An R pipeline for exploring how an evolutionary distinctness bias in a tree-growth Markov model affects tree shape in order to test the reality of the living fossil, see the published article 'Evolutionarily distinct “living fossils” require both lower speciation and lower extinction rates'.
The pipeline uses a Markov-Model to grow trees with extinction and speciation rates determined by a tip's evolutionary distinctness.
Data and results files are not provided in this repository, only the code is. All results and starting datasets can be found in the Dryad repository. The repository holds a large (5GB) compressed file in five parts. These parts must all be downloaded, combined and then uncompressed to produce the folders.

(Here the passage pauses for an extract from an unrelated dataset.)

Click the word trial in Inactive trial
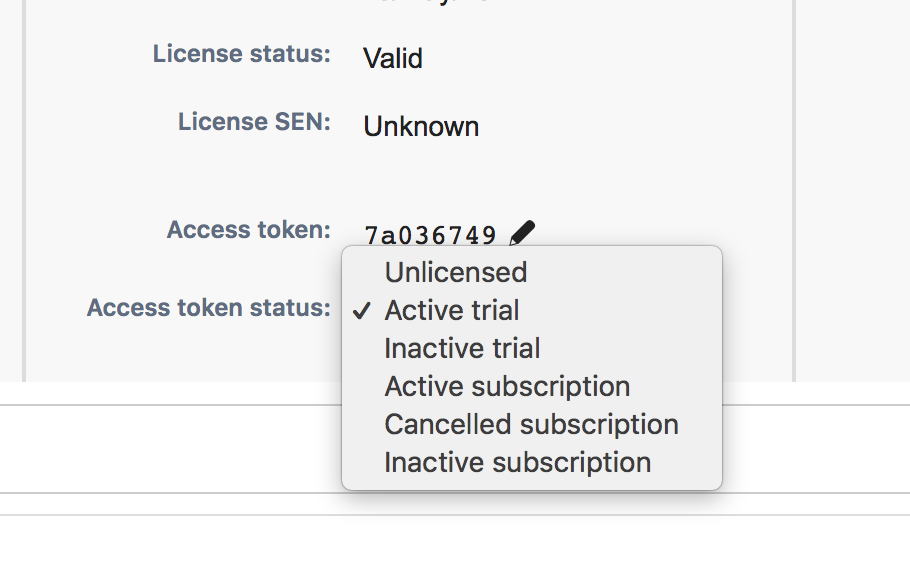This screenshot has width=910, height=578. coord(517,348)

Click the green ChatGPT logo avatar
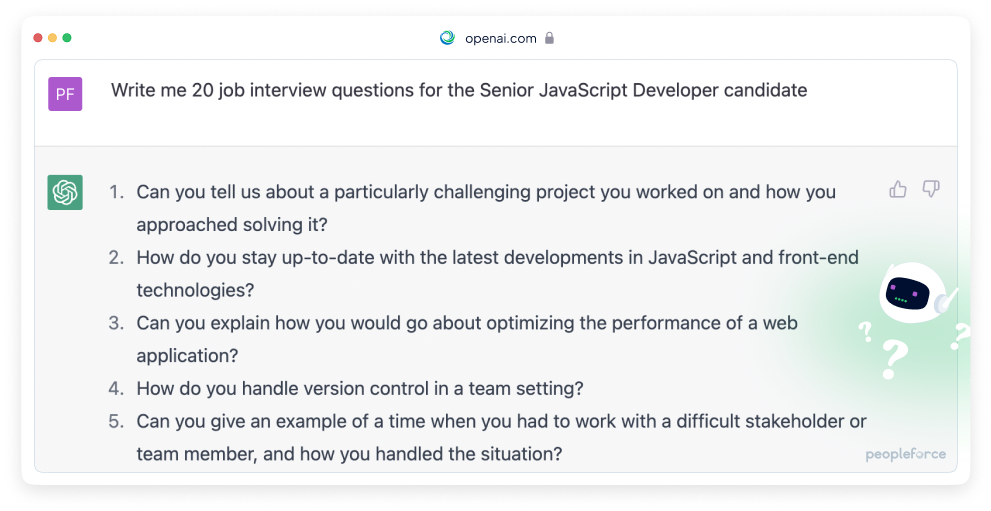click(65, 192)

# recombine and uncompress (UNIX)
cat xaa xab xac xad xae > data_results.tar.gz
tar zxvf data_results.tar.gz
System requirements
Run the install_deps.R
script to install all dependent packages automatically.
- OS
- UNIX (but readily modifiable for Windows)
- R version
- 3+
- R packages (version used)
plyr
(1.8.1)ape
(3.2)geiger
(2.0.3)apTreeshape
(1.4.5)ggplot2
(1.0.0)MoreTreeTools
(0.0.1)outliers
(0.14)doMC
(1.3.3, not for Windows)foreach
(1.4.2)test_that
(0.9.1, optional)
- External
Please note, MoreTreeTools is in development and can only be installed via GitHub. It is best to install using the EDBMM branch:
library(devtools)
install_github('DomBennett/MoreTreeTools', ref='edbmm') # install edbmm branch
Directory structure
-- data/
---- raw_trees/
------ literature/
-------- [manually added]
------ treebase/
---- parsed_trees/
---- treestats/
-- parameters/
---- [all analysis parameters]
-- stages/
---- [all stage .R scripts]
-- tools/
---- [all tool .R scripts]
-- results/
----- [all folders named by analysis as specified in run.R]
-- other/
-- sanity_checks/
-- PATHd8
----- [excutable if parsing trees]
Pipeline
The pipeline works by calling the pipeline scripts setup.R
and run.R
. These scripts call
stage scripts which can be found in /stages
.
The stages scripts depend on custom functions found in the /tools
folder.
setup.R
This phase of the pipeline sources and calculates statistics from empirical trees:
- Download trees from TreeBase
- Parse trees (make ultramteric using different methods)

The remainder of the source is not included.